(Data extracted from a collection)
— START —
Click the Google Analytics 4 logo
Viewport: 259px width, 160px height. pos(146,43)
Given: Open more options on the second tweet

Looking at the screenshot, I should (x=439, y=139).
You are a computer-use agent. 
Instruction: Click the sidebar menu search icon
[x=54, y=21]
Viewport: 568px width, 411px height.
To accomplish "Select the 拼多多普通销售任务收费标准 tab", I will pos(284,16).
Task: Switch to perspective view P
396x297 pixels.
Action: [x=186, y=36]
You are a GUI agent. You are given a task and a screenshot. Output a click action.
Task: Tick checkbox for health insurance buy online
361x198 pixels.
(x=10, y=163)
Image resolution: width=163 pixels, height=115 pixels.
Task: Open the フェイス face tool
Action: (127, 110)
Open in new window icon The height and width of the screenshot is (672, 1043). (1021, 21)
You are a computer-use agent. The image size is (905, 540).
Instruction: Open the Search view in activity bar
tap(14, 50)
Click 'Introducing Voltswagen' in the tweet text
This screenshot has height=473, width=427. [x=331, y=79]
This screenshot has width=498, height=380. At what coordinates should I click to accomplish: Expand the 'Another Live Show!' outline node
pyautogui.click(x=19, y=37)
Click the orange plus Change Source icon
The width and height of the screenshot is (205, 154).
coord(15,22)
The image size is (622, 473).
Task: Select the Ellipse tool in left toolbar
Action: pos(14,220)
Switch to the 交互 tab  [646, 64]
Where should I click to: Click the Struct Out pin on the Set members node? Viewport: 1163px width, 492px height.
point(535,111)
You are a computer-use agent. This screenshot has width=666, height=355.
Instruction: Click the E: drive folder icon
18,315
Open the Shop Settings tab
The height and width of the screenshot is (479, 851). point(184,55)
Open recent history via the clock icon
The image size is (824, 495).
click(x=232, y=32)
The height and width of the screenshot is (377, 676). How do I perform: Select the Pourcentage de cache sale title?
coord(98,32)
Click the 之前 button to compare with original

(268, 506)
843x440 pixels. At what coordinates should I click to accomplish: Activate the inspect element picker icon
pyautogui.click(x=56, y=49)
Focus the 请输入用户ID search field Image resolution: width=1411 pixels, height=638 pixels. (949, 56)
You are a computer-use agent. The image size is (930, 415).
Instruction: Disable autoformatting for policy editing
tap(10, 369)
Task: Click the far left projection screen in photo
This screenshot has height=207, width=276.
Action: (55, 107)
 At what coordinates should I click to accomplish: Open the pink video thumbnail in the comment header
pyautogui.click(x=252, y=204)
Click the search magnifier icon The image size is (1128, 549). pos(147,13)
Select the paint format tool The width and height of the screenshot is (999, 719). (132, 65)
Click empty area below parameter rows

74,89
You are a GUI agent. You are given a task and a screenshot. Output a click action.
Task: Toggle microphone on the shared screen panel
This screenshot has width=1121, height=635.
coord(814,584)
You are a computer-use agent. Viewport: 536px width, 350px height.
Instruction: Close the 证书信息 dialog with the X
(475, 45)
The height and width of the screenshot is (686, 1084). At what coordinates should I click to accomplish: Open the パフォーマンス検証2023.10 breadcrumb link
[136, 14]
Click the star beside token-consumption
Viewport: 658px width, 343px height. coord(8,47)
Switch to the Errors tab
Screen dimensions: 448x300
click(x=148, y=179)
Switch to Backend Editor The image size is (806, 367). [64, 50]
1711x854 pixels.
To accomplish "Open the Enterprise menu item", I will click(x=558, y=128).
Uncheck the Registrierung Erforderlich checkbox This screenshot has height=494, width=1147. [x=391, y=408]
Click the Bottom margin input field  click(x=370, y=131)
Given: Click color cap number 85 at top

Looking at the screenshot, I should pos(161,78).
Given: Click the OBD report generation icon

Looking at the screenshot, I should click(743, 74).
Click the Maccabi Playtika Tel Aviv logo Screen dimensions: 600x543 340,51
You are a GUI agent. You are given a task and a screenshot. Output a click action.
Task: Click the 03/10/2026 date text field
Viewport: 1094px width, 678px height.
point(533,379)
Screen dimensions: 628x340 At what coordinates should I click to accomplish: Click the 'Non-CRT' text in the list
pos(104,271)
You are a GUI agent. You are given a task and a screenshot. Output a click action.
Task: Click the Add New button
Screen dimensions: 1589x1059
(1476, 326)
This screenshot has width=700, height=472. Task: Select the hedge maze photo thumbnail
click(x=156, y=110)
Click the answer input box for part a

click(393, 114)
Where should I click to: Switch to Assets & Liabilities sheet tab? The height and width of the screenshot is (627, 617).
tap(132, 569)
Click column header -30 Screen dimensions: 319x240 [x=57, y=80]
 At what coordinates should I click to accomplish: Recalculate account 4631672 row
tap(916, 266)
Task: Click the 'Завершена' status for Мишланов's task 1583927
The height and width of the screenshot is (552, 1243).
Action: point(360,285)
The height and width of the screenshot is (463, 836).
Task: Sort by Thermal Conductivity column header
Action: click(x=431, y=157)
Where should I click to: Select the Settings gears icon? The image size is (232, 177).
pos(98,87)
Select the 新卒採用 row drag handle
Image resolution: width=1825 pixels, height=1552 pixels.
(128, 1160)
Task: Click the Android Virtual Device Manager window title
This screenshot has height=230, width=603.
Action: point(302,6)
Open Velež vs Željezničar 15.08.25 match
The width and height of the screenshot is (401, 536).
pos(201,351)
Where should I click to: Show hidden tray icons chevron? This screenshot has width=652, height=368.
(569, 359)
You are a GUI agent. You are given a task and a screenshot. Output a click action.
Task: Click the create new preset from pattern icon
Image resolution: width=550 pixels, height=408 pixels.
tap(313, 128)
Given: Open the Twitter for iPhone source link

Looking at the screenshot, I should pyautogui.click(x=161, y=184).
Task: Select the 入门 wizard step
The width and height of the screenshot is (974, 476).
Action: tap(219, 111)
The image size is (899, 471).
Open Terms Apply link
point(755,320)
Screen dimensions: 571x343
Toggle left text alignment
— END —
_REQUIRED WORK_. Format the rows starting with the line containing "Switch to the 交互" and going on through the line containing "Action: (55, 107)" as a two-column CSV with the columns input and output. Give one CSV line per row, with its text in input and its answer in output, each in a single quoted field, and line breaks replaced by spaces.

_ANSWER_.
input,output
"Switch to the 交互 tab","[646, 64]"
"Where should I click to: Click the Struct Out pin on the Set members node? Viewport: 1163px width, 492px height.","point(535,111)"
"You are a computer-use agent. This screenshot has width=666, height=355. Instruction: Click the E: drive folder icon","18,315"
"Open the Shop Settings tab","The height and width of the screenshot is (479, 851). point(184,55)"
"Open recent history via the clock icon The image size is (824, 495).","click(x=232, y=32)"
"The height and width of the screenshot is (377, 676). How do I perform: Select the Pourcentage de cache sale title?","coord(98,32)"
"Click the 之前 button to compare with original","(268, 506)"
"843x440 pixels. At what coordinates should I click to accomplish: Activate the inspect element picker icon","pyautogui.click(x=56, y=49)"
"Focus the 请输入用户ID search field Image resolution: width=1411 pixels, height=638 pixels.","(949, 56)"
"You are a computer-use agent. The image size is (930, 415). Instruction: Disable autoformatting for policy editing","tap(10, 369)"
"Task: Click the far left projection screen in photo This screenshot has height=207, width=276.","Action: (55, 107)"